Task item: Below are the records; return every line from the one that contains "Click the horizontal" to the last, exactly, skipping the pictures.

Collected data:
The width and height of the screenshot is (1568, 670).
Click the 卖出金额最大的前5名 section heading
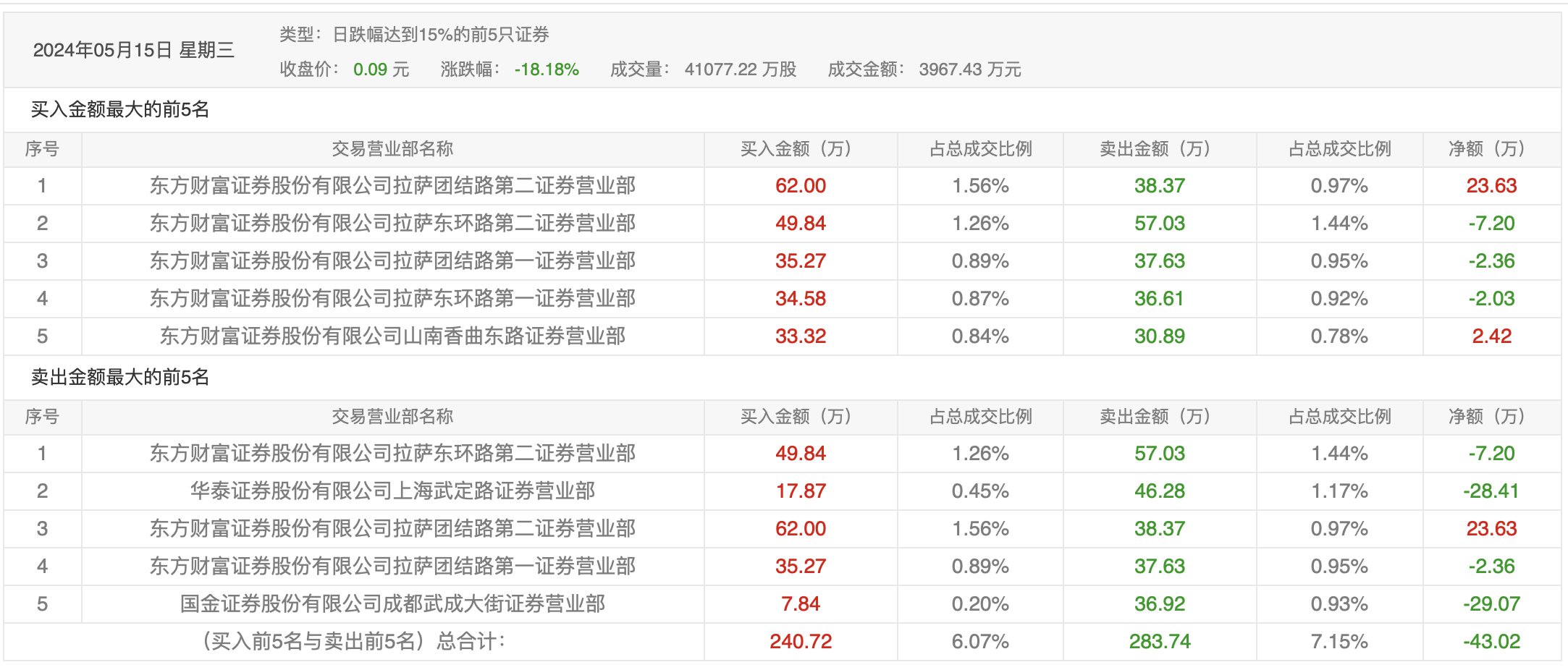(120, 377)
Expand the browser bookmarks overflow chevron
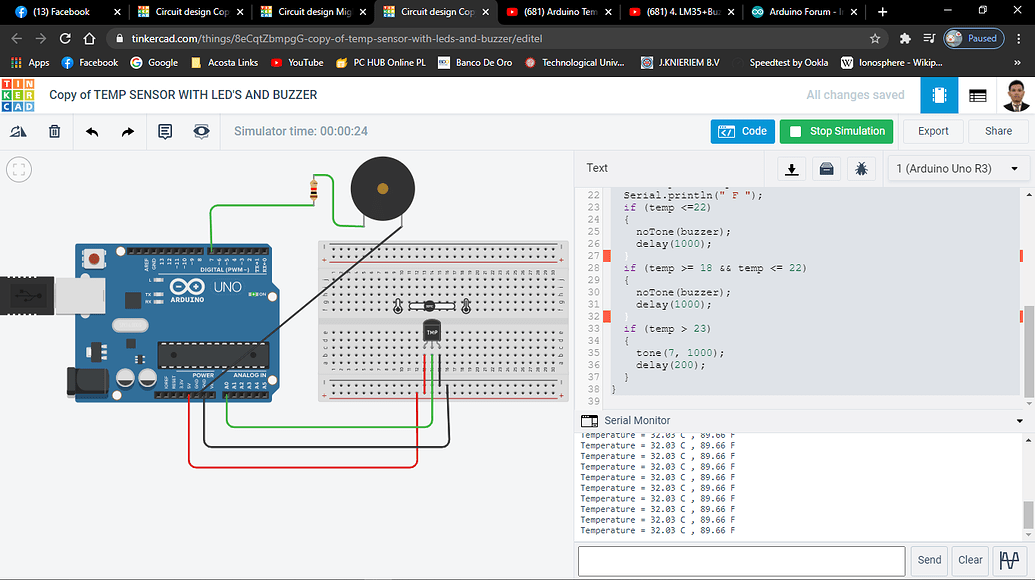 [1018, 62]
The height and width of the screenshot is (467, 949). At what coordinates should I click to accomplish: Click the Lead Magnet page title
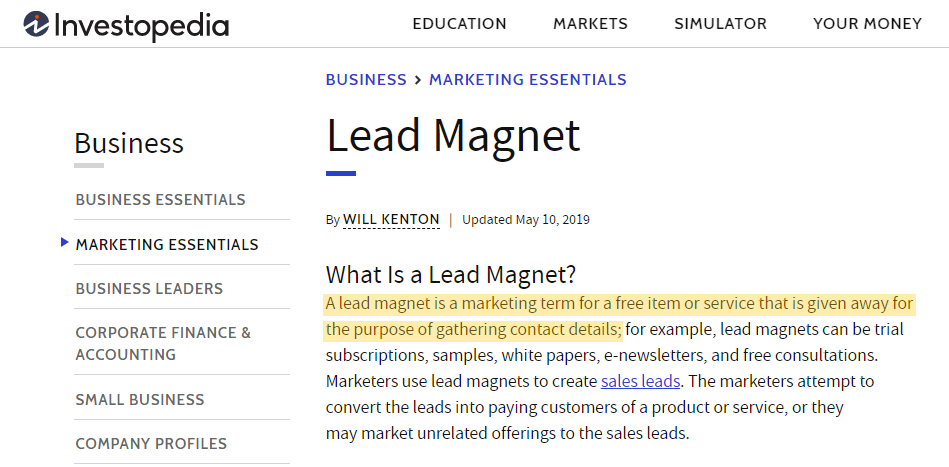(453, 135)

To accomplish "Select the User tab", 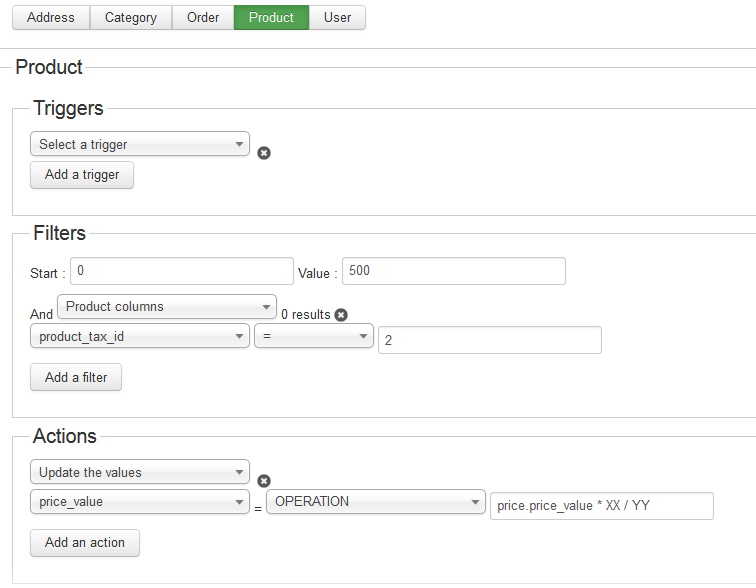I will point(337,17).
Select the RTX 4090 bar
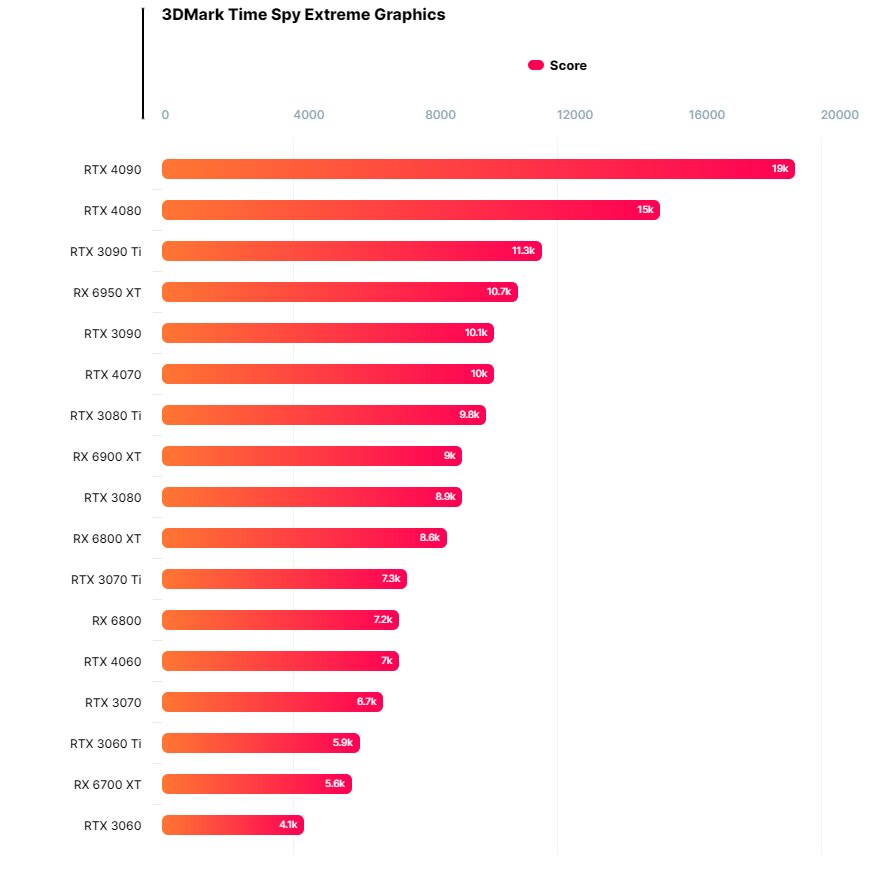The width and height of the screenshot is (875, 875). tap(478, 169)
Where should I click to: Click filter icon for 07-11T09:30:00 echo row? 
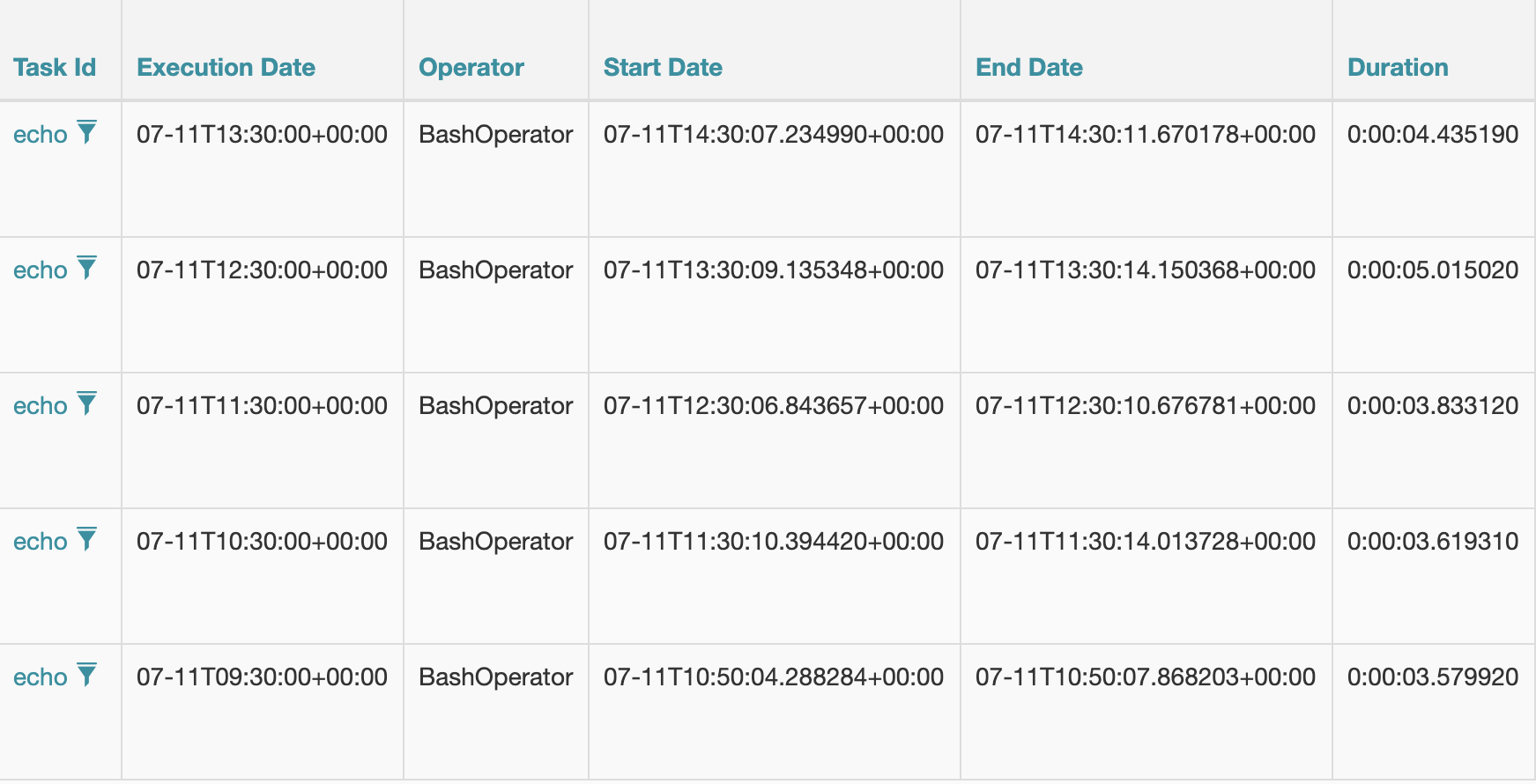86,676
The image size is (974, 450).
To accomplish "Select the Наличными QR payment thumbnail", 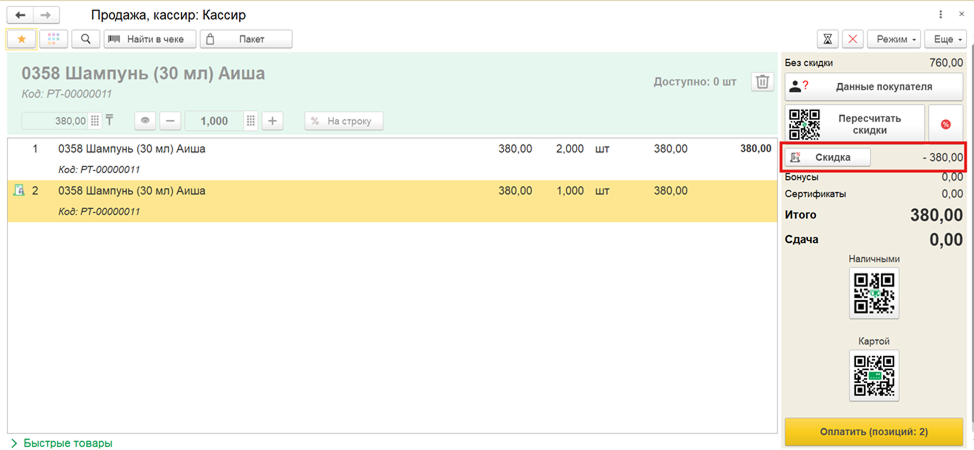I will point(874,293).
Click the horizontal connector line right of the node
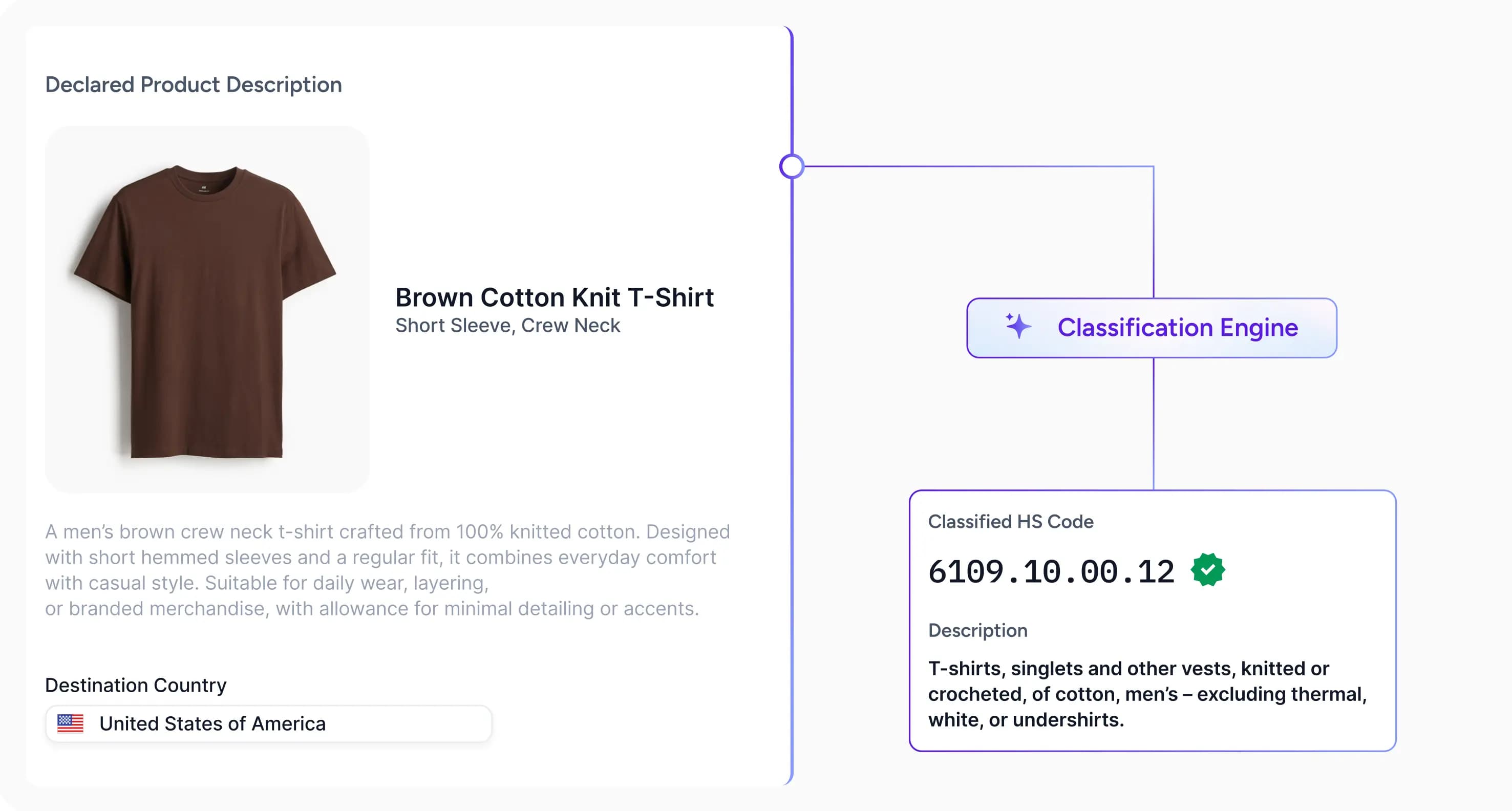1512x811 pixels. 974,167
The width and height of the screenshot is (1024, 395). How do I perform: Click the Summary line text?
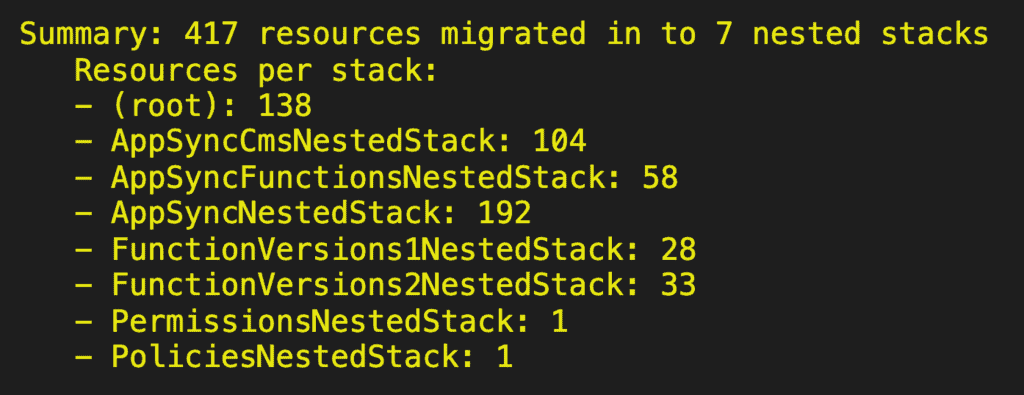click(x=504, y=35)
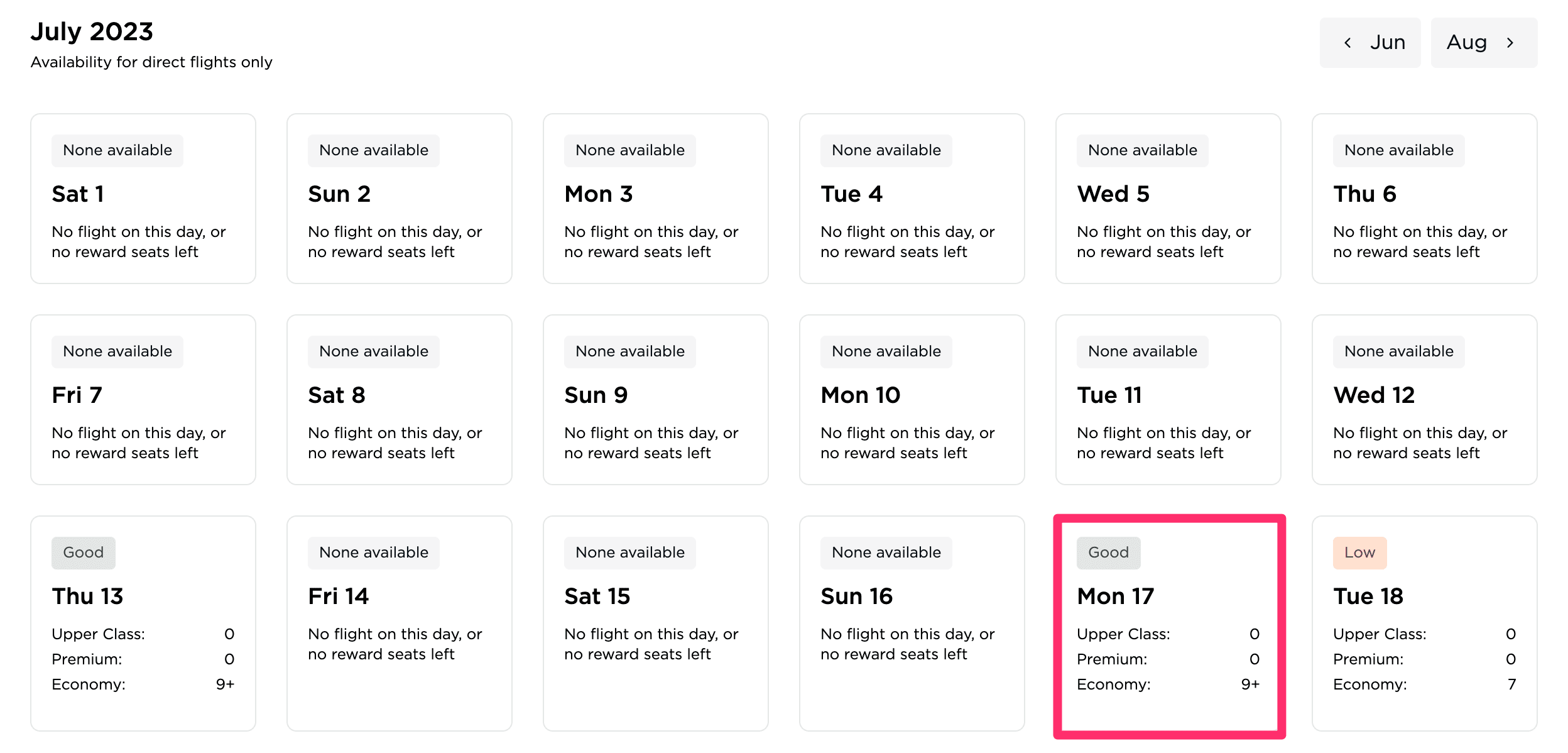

Solution to this task:
Click the horizontal connector line right of the node
1512x811 pixels. 974,167
The width and height of the screenshot is (1024, 395). How do I perform: Click the Summary line text?
click(x=504, y=35)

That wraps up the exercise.